Migalhas Marítimas

Convenção OIT 185 e a posição das autoridades brasileiras quanto aos documentos dos tripulantes marítimos

Aos marítimos nacionais de países não signatários da Convenção 185 ou que não possuam a carteira de marítimo expedida nos moldes dela, a alternativa seria solicitar a expedição de visto específico à autoridade brasileira.

4/8/2022

Em 1958 foi aprovada na 41ª reunião da Conferência Internacional do Trabalho, em Genebra, a Convenção OIT 108 que tratava sobre as Carteiras de Identidade dos Marítimos.

A Convenção determinava mecanismos para emissão de documento ao marítimo nacional de um país signatário ou marítimo a bordo de embarcação destinada à navegação marítima, devidamente matriculada em um território para o qual a Convenção 108 estivesse em vigor.
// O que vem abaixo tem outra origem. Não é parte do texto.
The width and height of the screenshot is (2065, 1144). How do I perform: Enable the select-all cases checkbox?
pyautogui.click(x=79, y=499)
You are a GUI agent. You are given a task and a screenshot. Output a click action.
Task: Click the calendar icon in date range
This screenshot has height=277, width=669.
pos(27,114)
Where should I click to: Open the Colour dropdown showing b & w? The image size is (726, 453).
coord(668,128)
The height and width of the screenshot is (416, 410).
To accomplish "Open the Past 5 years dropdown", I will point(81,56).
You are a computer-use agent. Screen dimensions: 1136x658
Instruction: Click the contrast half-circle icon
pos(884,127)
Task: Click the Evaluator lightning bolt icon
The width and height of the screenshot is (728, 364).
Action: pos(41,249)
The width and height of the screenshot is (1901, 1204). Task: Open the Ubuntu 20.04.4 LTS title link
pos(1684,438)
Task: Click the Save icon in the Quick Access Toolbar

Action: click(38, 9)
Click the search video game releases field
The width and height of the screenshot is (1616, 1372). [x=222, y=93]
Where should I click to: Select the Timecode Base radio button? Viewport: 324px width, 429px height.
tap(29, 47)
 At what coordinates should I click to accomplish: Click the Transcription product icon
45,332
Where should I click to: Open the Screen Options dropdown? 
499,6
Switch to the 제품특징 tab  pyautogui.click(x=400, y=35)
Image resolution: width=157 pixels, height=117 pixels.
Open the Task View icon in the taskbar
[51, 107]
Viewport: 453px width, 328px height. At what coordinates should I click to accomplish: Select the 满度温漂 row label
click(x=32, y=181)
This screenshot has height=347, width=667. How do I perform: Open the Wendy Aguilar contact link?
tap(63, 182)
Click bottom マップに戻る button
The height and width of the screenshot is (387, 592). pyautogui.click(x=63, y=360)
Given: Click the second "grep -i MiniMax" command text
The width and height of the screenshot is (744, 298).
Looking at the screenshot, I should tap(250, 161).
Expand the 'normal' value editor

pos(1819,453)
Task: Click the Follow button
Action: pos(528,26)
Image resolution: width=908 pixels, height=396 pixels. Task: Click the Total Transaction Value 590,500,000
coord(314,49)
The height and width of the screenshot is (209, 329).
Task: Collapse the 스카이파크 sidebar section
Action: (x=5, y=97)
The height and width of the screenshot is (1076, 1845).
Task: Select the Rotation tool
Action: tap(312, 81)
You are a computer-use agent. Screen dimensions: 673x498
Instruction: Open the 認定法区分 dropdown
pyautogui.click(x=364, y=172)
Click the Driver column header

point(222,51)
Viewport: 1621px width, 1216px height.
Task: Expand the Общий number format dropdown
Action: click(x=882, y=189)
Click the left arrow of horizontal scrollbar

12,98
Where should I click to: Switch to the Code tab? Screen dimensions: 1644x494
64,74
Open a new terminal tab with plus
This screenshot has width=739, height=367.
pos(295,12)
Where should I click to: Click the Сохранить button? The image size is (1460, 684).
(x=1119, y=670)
O Brasil ratificou a Convenção em 5 de novembro de 1963, e a promulgou por meio do Decreto 58.825/66, unindo-se, assim, a outros 63 países signatários favoráveis a padronização da carteira de identidade de marítimo.

Com o passar das décadas, o cenário marítimo sofreu significantes alterações, tomando nota das emendas à Convenção da Organização Marítima Internacional sobre a Facilitação do Trânsito Marítimo Internacional (1965) e à Convenção Internacional para a Segurança da Vida Humana no Mar (1974), sendo necessária a adequação da Convenção 108.

Nesse contexto, o Conselho de Administração do Escritório Internacional do Trabalho entendeu por reunir-se novamente em Genebra, a fim de discutir e adaptar a expedição do documento de trabalhadores marítimos ao contexto global atualizado à época.

Com isso, foram acordadas em 2003, novas regras para expedição dos documentos de Identidade da ‘Gente do Mar’ adotando-se a Convenção 185 da Organização Internacional do Trabalho.

A nova Convenção apresentava texto robusto, prevendo maiores garantias e significantes alterações para o comércio internacional e migratório, além de determinar formalidades rígidas quanto à expedição do documento. Por conseguinte, sua ratificação e promulgação não atingiu a todos, vez que pouco mais da metade dos países signatários a OIT 108 ratificou a nova Convenção.

O Brasil, no entanto, atento às normas protetivas, entendeu por ratificar a Convenção 185, em 21 de janeiro de 2010, denunciando, portanto, a anterior OIT 108.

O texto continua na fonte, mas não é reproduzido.